[Source records]
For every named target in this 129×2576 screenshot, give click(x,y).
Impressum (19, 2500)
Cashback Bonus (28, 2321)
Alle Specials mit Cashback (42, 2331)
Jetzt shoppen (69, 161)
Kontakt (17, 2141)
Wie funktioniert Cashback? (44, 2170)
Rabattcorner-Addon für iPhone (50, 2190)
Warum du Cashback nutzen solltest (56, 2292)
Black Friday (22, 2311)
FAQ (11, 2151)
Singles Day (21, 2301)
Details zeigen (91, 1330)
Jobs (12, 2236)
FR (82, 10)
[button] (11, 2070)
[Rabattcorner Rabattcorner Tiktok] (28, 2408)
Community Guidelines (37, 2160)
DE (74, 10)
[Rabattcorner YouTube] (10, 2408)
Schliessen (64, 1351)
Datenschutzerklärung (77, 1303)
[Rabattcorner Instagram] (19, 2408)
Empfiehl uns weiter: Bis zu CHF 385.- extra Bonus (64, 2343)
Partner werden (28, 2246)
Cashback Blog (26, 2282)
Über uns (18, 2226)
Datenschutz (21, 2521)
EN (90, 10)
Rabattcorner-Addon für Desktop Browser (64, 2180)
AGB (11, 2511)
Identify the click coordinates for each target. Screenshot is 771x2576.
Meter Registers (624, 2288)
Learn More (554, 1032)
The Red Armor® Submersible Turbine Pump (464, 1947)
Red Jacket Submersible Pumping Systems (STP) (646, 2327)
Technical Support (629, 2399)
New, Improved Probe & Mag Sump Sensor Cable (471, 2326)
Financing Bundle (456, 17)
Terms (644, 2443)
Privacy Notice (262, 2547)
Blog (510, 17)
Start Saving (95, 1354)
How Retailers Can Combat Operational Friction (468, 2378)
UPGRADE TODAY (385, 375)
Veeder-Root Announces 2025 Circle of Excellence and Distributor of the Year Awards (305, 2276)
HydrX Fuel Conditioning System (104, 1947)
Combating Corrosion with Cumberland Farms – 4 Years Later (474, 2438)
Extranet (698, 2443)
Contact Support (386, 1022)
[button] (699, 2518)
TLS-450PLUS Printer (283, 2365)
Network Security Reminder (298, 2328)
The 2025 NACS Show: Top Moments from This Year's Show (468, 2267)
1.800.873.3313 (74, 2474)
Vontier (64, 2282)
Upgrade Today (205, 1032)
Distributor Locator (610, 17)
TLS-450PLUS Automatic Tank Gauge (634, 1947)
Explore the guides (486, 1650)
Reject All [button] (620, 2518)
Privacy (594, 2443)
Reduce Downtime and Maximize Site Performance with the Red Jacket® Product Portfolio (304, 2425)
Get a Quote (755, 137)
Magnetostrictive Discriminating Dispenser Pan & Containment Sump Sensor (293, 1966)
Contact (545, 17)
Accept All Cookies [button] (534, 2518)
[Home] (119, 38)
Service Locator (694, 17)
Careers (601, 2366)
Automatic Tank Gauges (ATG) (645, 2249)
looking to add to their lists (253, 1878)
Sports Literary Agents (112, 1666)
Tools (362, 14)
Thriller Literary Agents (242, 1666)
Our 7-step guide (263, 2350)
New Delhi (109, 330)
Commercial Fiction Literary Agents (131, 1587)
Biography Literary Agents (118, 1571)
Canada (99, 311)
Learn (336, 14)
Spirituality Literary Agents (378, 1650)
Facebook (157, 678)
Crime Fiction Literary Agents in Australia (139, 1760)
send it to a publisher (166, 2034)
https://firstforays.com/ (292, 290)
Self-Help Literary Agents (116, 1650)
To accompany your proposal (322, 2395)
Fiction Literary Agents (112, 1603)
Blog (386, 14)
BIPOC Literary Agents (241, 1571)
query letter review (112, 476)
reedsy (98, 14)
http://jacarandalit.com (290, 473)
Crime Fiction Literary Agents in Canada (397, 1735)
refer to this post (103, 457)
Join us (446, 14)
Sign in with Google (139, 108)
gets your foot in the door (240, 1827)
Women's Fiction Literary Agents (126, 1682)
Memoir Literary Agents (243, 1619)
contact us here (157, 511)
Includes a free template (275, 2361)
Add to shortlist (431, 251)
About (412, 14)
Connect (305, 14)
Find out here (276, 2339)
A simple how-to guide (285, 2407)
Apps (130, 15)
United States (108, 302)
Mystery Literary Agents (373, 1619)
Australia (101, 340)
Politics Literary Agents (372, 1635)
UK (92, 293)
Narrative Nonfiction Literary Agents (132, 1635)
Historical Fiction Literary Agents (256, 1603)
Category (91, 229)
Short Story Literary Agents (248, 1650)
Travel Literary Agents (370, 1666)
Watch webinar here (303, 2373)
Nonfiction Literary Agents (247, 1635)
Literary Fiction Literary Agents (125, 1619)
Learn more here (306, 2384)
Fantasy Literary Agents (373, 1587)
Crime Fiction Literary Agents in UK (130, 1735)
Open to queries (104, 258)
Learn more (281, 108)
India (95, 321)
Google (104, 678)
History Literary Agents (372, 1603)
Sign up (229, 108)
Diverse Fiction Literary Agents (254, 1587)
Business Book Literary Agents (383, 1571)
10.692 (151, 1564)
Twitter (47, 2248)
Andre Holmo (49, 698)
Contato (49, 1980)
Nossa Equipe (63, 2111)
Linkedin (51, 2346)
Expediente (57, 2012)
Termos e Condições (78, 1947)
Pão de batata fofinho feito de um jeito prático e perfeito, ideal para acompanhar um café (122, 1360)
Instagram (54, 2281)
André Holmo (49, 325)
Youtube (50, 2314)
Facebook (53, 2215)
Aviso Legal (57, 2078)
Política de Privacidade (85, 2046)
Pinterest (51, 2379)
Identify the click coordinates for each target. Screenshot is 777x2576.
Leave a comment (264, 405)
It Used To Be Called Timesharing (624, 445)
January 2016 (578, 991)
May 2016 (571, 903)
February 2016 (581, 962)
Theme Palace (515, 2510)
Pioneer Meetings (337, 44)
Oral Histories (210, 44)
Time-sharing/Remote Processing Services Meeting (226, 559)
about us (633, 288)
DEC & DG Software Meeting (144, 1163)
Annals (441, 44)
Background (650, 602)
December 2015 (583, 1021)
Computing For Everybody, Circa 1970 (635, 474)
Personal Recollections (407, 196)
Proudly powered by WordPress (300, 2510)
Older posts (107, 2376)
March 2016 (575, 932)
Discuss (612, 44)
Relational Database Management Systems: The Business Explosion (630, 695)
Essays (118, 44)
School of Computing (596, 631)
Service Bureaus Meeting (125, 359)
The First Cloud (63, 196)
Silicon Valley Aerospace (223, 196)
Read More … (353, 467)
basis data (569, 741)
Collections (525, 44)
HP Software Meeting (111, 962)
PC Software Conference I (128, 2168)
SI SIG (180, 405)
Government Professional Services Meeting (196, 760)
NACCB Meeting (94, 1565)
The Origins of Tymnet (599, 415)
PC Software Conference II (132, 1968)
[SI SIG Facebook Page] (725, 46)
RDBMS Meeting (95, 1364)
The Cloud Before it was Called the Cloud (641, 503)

• **What is required**
Reproduce only the lines above, starting at the line with "Datenschutz (21, 2521)" and ending at the line with "Careers (601, 2366)", exactly as written.

• **Solved problem**
Datenschutz (21, 2521)
EN (90, 10)
Rabattcorner-Addon für Desktop Browser (64, 2180)
AGB (11, 2511)
Identify the click coordinates for each target. Screenshot is 771x2576.
Meter Registers (624, 2288)
Learn More (554, 1032)
The Red Armor® Submersible Turbine Pump (464, 1947)
Red Jacket Submersible Pumping Systems (STP) (646, 2327)
Technical Support (629, 2399)
New, Improved Probe & Mag Sump Sensor Cable (471, 2326)
Financing Bundle (456, 17)
Terms (644, 2443)
Privacy Notice (262, 2547)
Blog (510, 17)
Start Saving (95, 1354)
How Retailers Can Combat Operational Friction (468, 2378)
UPGRADE TODAY (385, 375)
Veeder-Root Announces 2025 Circle of Excellence and Distributor of the Year Awards (305, 2276)
HydrX Fuel Conditioning System (104, 1947)
Combating Corrosion with Cumberland Farms – 4 Years Later (474, 2438)
Extranet (698, 2443)
Contact Support (386, 1022)
[button] (699, 2518)
TLS-450PLUS Printer (283, 2365)
Network Security Reminder (298, 2328)
The 2025 NACS Show: Top Moments from This Year's Show (468, 2267)
1.800.873.3313 (74, 2474)
Vontier (64, 2282)
Upgrade Today (205, 1032)
Distributor Locator (610, 17)
TLS-450PLUS Automatic Tank Gauge (634, 1947)
Explore the guides (486, 1650)
Reject All [button] (620, 2518)
Privacy (594, 2443)
Reduce Downtime and Maximize Site Performance with the Red Jacket® Product Portfolio (304, 2425)
Get a Quote (755, 137)
Magnetostrictive Discriminating Dispenser Pan & Containment Sump Sensor (293, 1966)
Contact (545, 17)
Accept All Cookies [button] (534, 2518)
[Home] (119, 38)
Service Locator (694, 17)
Careers (601, 2366)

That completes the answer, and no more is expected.